O objetivo também é apresentá-los a outras escolas. A primeira tiragem do jogo foi de 60 exemplares. Rebeca ainda aguarda um parecer jurídico sobre como disponibilizar os jogos para colégios e secretarias de educação. Escolas que têm um projeto de aplicação, como o colégio universitário da USCS, terão prioridades para a parceria.
Ilustrações são inspiradas em grafite de rua
O professor João Batista Freitas Cardoso, que também faz parte do grupo de pesquisa do programa de pós-graduação da Universidade de São Caetano do Sul, é o responsável pela concepção da identidade visual do jogo e da criação das ilustrações que acompanham as cartas e a caixa do DR.
Ele acompanhou, juntamente com a professora Rebeca, toda a pesquisa para o desenvolvimento do projeto, inclusive as aplicações das oficinas.
Nas ilustrações de cartaz e caixa, era preciso respeitar alguns dos pontos essenciais do jogo: não marcar gêneros, por isso não é possível identificar claramente se as figuras representam homens ou mulheres; não marcar raça, por isso elas são coloridas, em tons de laranja ou roxo; e, por fim, não marcar classe social.
"A ideia é a de que adolescentes e jovens não enxerguem nessas figuras tipos específicos de pessoas, mas que eles possam reconhecer seus colegas nelas", diz o professor.

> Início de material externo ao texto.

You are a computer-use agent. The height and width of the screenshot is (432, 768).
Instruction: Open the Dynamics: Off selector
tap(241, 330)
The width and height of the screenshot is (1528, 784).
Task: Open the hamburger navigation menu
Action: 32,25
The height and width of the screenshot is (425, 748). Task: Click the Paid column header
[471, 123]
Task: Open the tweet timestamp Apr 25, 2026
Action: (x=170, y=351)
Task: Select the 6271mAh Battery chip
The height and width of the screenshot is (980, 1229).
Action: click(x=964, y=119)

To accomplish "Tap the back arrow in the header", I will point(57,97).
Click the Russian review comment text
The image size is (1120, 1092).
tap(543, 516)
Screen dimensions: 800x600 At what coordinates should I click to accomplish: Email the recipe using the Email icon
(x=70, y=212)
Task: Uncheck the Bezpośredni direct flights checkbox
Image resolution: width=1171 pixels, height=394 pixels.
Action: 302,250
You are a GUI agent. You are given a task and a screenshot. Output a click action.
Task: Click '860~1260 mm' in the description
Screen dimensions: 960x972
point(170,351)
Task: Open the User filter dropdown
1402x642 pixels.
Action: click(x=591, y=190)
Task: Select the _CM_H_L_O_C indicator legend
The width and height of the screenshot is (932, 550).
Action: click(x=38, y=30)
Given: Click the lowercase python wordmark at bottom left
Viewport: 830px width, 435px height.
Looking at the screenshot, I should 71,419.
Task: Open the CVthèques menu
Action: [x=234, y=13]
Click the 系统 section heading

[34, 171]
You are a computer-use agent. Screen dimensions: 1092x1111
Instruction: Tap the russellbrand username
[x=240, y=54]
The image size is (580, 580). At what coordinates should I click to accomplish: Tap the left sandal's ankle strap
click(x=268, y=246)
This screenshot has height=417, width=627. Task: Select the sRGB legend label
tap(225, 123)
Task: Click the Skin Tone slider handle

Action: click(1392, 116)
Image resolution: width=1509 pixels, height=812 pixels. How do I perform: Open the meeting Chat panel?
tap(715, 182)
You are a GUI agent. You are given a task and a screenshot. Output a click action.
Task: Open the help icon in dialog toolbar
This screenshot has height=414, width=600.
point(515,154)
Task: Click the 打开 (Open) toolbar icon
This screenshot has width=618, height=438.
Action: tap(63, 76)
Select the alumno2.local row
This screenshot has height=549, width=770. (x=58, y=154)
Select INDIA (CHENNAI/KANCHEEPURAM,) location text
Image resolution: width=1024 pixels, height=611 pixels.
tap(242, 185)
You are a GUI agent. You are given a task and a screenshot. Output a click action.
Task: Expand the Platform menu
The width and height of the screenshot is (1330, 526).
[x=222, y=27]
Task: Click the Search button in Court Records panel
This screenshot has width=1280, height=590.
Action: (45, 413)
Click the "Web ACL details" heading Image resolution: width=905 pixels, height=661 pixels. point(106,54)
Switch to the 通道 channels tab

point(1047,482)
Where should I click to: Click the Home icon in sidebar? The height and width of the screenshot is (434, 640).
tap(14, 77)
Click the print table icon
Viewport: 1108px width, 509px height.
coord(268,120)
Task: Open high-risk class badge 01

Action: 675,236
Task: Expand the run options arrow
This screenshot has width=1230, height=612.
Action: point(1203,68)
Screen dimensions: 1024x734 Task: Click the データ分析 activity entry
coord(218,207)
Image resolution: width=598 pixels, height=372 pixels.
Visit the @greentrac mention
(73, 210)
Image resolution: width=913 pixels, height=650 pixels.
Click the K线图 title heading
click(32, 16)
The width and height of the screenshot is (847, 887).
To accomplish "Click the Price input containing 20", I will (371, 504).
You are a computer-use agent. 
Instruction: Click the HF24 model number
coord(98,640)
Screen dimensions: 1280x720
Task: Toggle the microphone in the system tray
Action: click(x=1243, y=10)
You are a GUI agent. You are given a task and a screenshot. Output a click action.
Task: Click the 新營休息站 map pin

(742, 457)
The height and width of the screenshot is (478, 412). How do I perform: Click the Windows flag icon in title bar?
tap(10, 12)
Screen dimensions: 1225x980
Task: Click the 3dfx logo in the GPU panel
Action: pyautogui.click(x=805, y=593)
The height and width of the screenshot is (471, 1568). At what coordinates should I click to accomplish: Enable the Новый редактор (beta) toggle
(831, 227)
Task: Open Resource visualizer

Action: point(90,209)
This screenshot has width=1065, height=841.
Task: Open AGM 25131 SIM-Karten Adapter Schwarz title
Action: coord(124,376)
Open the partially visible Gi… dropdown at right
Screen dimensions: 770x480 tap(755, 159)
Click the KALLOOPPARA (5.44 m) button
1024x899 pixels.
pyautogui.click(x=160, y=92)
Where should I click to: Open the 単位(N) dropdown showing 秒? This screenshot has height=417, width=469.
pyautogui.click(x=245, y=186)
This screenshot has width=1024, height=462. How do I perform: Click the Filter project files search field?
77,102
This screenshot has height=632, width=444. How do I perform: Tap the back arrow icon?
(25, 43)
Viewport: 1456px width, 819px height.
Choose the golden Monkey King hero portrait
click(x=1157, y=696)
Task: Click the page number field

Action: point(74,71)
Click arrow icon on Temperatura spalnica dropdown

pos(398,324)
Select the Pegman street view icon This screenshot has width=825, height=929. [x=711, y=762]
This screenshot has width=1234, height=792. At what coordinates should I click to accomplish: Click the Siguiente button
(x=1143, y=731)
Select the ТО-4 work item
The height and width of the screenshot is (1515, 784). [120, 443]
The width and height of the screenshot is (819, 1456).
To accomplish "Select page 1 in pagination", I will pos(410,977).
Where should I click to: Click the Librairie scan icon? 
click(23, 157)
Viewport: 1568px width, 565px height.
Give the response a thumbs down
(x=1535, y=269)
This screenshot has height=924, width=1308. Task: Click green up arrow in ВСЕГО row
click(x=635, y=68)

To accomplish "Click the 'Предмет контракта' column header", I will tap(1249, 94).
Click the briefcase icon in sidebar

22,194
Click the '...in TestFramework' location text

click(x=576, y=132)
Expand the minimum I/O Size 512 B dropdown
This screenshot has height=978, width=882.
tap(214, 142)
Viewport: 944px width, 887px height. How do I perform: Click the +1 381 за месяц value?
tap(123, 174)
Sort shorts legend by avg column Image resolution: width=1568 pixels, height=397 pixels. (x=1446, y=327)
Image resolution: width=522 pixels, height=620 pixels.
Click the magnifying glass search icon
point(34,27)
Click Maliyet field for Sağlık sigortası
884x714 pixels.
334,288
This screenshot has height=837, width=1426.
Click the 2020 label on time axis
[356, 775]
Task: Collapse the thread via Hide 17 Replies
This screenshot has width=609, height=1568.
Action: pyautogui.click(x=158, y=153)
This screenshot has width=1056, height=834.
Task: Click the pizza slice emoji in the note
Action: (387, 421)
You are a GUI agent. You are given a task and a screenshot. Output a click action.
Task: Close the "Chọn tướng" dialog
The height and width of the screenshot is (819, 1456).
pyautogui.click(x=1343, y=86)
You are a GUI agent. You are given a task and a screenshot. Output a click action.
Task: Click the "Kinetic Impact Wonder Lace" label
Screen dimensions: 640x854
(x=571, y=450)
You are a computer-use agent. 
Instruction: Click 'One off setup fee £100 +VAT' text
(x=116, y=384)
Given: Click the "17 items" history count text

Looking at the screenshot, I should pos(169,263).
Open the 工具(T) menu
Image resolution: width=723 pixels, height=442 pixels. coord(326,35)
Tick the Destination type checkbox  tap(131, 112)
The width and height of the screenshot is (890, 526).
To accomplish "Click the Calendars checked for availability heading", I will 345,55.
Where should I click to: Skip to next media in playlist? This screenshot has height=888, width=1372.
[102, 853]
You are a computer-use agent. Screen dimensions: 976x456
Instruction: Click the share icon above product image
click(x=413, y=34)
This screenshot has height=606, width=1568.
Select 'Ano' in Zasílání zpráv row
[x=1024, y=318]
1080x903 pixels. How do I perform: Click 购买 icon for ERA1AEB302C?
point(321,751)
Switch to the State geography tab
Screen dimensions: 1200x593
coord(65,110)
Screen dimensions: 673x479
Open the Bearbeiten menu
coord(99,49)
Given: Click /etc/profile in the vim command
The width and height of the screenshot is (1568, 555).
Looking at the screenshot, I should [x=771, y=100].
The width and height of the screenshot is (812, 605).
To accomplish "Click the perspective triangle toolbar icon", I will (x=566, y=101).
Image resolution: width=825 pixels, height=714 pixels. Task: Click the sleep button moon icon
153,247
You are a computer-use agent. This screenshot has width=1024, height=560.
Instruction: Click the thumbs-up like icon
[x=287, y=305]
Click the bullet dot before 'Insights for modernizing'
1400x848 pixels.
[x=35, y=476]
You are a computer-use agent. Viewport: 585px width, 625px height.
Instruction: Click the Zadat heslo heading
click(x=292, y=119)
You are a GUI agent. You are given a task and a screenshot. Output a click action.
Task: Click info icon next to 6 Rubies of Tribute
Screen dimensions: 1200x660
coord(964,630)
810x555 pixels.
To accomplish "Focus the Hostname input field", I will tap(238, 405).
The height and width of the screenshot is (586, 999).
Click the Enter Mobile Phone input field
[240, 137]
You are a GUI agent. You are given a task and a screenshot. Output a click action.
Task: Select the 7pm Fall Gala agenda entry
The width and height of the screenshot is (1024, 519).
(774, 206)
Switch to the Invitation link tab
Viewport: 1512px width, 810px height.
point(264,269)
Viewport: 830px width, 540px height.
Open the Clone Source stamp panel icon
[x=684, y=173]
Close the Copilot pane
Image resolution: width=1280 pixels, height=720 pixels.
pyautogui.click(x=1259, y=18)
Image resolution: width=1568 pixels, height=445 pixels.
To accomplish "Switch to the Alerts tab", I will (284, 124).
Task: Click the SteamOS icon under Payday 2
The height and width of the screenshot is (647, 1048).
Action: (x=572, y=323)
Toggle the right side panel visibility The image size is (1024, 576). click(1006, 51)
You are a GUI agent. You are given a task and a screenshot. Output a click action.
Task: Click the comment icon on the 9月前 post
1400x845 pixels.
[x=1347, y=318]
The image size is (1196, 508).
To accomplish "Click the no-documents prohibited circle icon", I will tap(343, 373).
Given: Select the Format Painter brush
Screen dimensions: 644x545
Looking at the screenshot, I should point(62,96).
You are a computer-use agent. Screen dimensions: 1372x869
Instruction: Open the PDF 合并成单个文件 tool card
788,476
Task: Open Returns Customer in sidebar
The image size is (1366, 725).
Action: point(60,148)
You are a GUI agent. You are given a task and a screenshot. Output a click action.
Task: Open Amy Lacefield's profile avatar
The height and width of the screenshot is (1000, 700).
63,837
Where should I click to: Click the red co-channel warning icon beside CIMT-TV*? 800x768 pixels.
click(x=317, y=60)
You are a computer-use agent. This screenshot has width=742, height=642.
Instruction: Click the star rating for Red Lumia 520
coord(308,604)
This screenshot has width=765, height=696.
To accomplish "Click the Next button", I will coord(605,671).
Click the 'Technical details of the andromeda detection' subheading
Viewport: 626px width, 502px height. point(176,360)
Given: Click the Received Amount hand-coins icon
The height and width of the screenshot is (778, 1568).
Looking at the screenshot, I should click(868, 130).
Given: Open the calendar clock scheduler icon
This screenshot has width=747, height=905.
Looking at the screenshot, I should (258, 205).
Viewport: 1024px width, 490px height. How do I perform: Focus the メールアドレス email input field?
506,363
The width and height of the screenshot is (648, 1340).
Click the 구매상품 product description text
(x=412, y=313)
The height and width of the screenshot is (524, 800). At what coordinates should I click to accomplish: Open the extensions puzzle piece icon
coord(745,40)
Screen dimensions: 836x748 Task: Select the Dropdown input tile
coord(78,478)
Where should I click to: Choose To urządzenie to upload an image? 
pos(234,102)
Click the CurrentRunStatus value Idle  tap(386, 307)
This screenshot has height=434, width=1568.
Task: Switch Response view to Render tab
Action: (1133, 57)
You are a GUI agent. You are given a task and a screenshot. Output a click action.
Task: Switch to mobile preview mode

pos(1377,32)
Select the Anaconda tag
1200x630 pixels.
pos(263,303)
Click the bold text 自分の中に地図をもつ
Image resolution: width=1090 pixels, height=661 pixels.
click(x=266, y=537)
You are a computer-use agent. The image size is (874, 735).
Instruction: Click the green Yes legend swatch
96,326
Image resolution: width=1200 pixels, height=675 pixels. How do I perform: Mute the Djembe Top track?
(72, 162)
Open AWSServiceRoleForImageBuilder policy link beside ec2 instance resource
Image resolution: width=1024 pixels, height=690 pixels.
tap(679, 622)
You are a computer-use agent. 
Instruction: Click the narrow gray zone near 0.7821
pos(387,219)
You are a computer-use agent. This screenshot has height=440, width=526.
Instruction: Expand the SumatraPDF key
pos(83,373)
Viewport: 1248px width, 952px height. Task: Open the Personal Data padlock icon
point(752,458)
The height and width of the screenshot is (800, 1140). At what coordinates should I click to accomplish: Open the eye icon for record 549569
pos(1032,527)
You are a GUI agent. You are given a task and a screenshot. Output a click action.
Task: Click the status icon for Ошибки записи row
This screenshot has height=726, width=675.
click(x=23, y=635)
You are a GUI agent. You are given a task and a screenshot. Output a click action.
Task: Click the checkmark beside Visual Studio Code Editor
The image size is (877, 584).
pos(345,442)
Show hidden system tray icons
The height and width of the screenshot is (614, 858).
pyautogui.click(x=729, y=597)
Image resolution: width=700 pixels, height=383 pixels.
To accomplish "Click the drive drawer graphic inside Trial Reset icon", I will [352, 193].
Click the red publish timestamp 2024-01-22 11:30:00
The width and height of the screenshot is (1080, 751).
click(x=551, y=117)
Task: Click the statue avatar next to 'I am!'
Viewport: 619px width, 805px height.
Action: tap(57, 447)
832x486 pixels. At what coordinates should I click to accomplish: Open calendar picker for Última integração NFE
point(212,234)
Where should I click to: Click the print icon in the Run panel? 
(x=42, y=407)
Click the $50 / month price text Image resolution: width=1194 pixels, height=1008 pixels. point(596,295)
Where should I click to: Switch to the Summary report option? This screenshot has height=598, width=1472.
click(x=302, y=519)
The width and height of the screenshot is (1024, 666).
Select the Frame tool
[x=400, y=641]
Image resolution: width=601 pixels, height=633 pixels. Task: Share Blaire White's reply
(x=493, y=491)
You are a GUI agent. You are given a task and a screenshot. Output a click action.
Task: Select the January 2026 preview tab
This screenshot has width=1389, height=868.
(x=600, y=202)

Quem prestar atenção nos desenhos, vai perceber que há neles uma dualidade. Em algumas peças há flores com pontas mais agressivas. Em outras, as adagas têm curvas mais delicadas. Na caixa, uma das figuras tem em sua mão uma rosa cujo cabo termina em espada da lâmina curta.
Tudo isso para não criar estereótipos do que seria uma pessoa mais agressiva ou uma pessoa mais frágil a fim de evitar pré-julgamentos sobre as questões que o jogo levanta. Os desenhos que estampam as cartas foram inspirados no grafite de rua, arte que o professor tem utilizado com seus alunos em outras pesquisas.
"A intenção não era fazer apenas um protótipo amador, por isso o projeto foi realizado com tanto cuidado. A ideia é que ele seja financiado por uma empresa alinhada com esse tipo de discussão para ser produzido em larga escala para ser distribuído nas escolas ou comercializado", diz o professor.
Esta reportagem foi desenvolvida em parceria com a Republica.org, organização social apartidária e não corporativa que se dedica a contribuir para a melhoria do serviço público no Brasil, em todas as esferas de governo.